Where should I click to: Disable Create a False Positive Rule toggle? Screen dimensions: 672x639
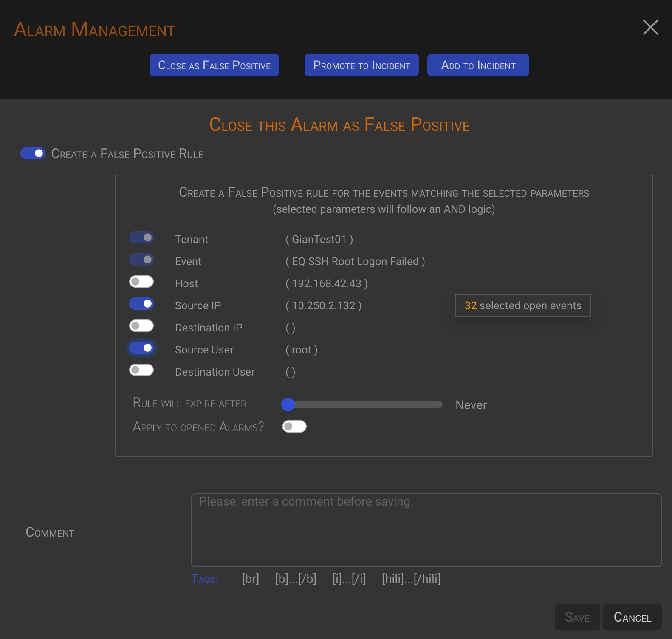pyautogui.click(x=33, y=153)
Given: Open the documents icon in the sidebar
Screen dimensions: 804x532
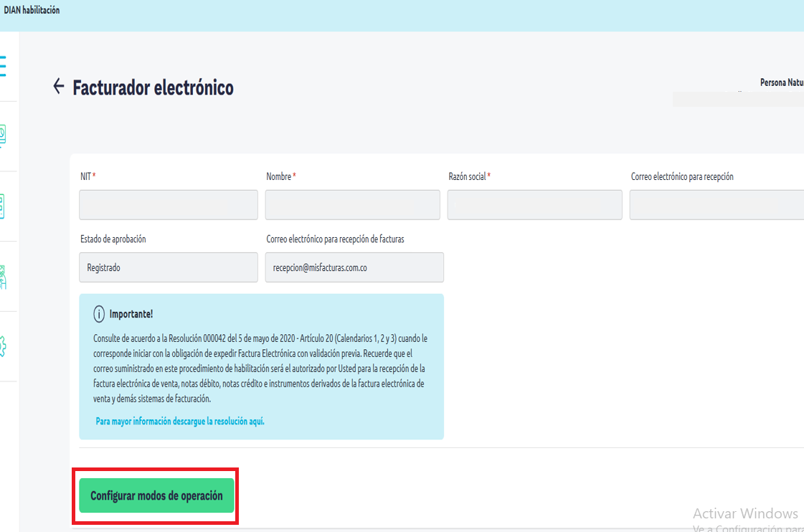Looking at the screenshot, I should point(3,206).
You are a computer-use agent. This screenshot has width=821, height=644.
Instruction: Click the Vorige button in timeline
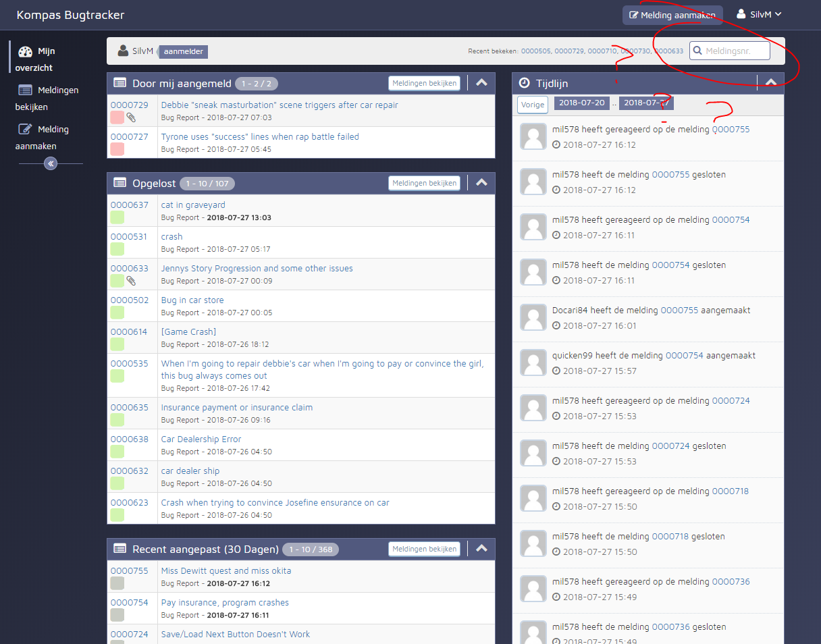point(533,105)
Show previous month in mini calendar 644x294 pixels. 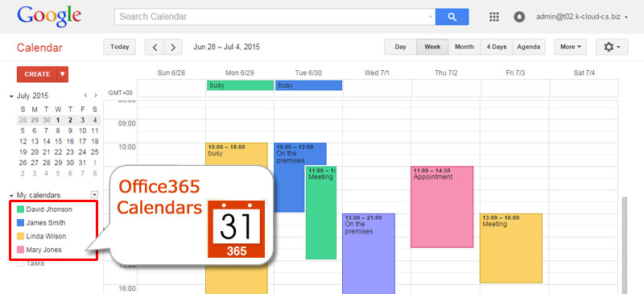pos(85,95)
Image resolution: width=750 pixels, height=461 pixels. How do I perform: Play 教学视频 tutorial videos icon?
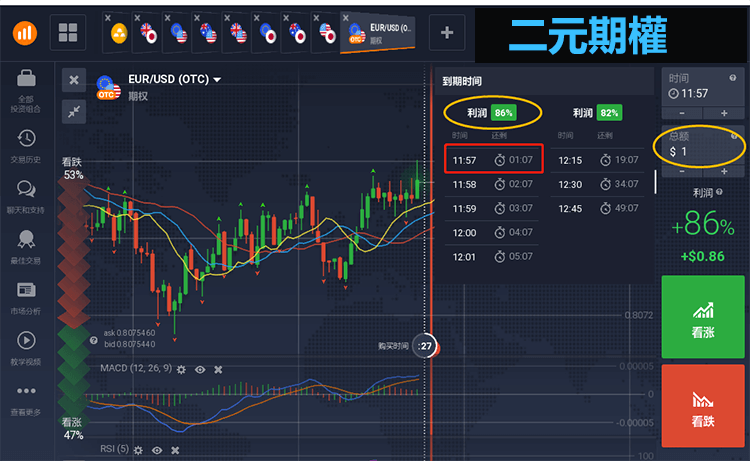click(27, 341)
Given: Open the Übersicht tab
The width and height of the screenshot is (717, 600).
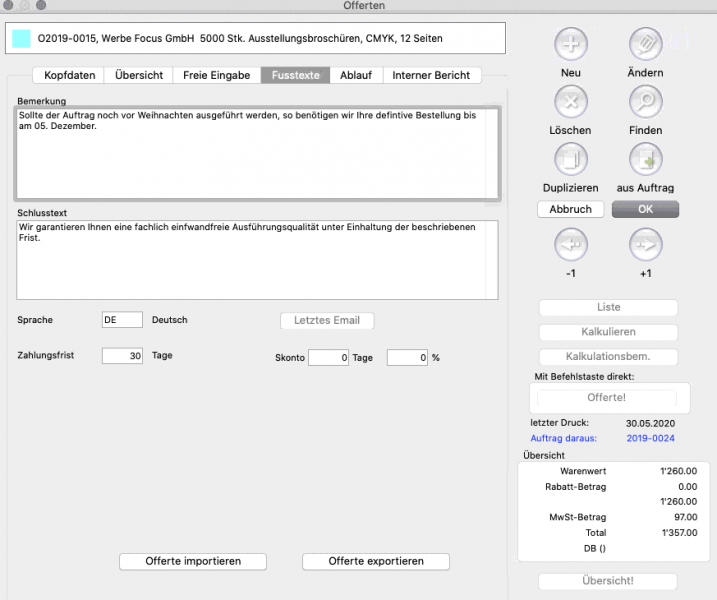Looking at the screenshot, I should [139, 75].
★ ★ ★ ★ ★
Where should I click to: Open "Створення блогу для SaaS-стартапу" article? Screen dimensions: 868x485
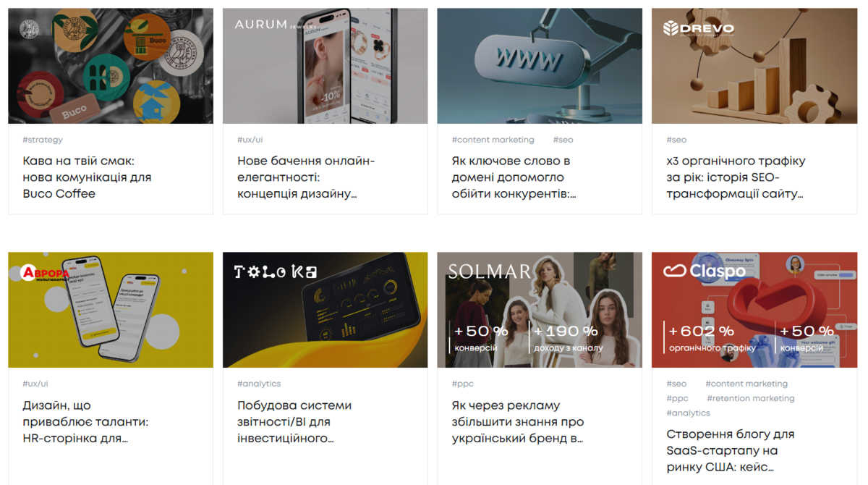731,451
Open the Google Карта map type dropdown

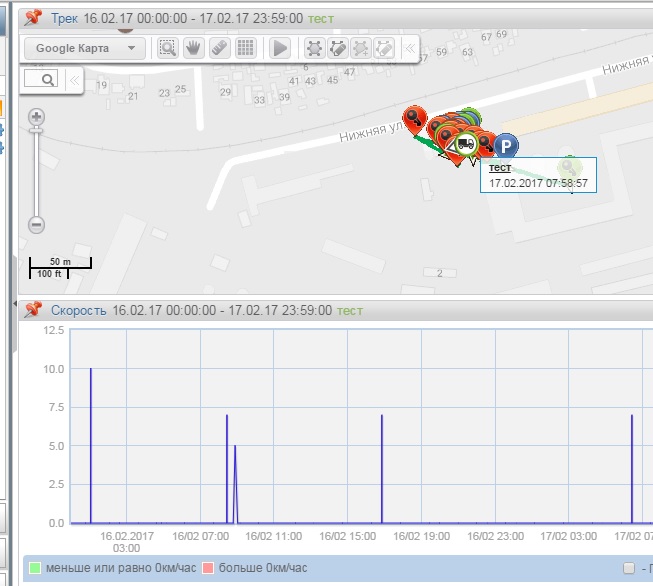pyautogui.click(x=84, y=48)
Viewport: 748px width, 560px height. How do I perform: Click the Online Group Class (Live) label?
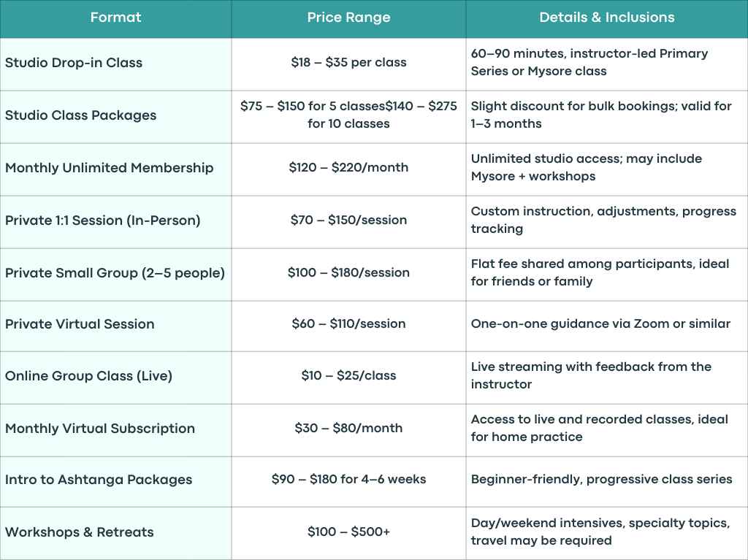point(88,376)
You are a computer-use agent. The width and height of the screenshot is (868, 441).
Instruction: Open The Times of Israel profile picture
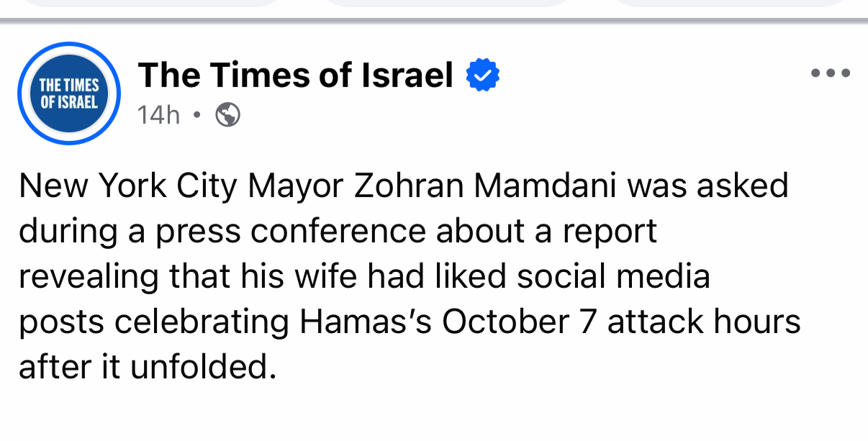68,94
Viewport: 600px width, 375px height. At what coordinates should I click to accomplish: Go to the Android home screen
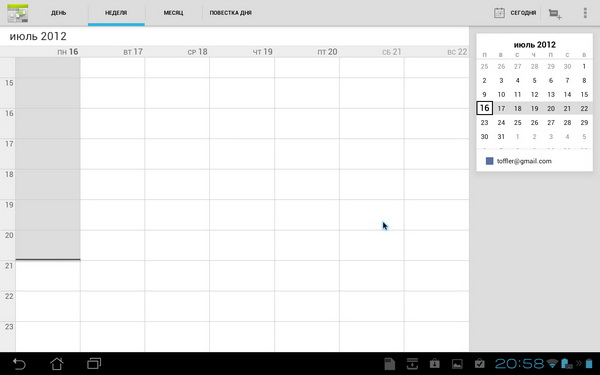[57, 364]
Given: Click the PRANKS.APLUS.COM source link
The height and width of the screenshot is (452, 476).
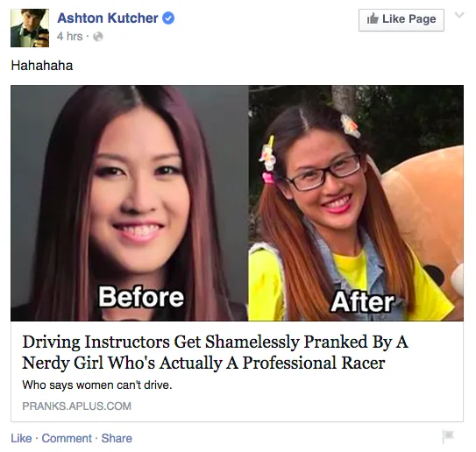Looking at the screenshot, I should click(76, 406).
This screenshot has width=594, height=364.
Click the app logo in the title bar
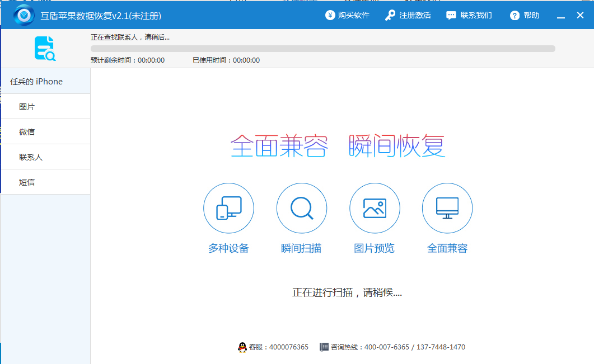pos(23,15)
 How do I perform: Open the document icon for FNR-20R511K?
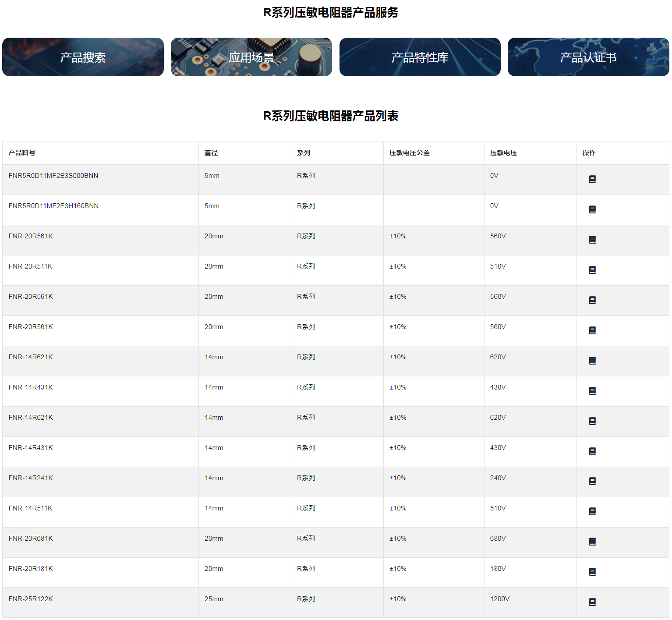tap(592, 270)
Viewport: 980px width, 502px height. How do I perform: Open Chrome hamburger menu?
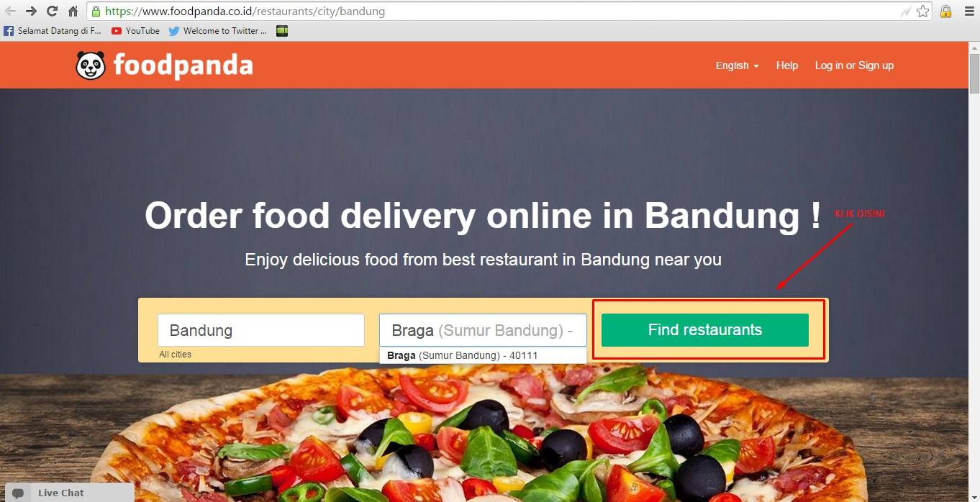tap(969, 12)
★ ★ ★ ★ ★
Say the number of lines in the records above that include the string "computer", and no more.

→ **EXPECTED OUTPUT**
2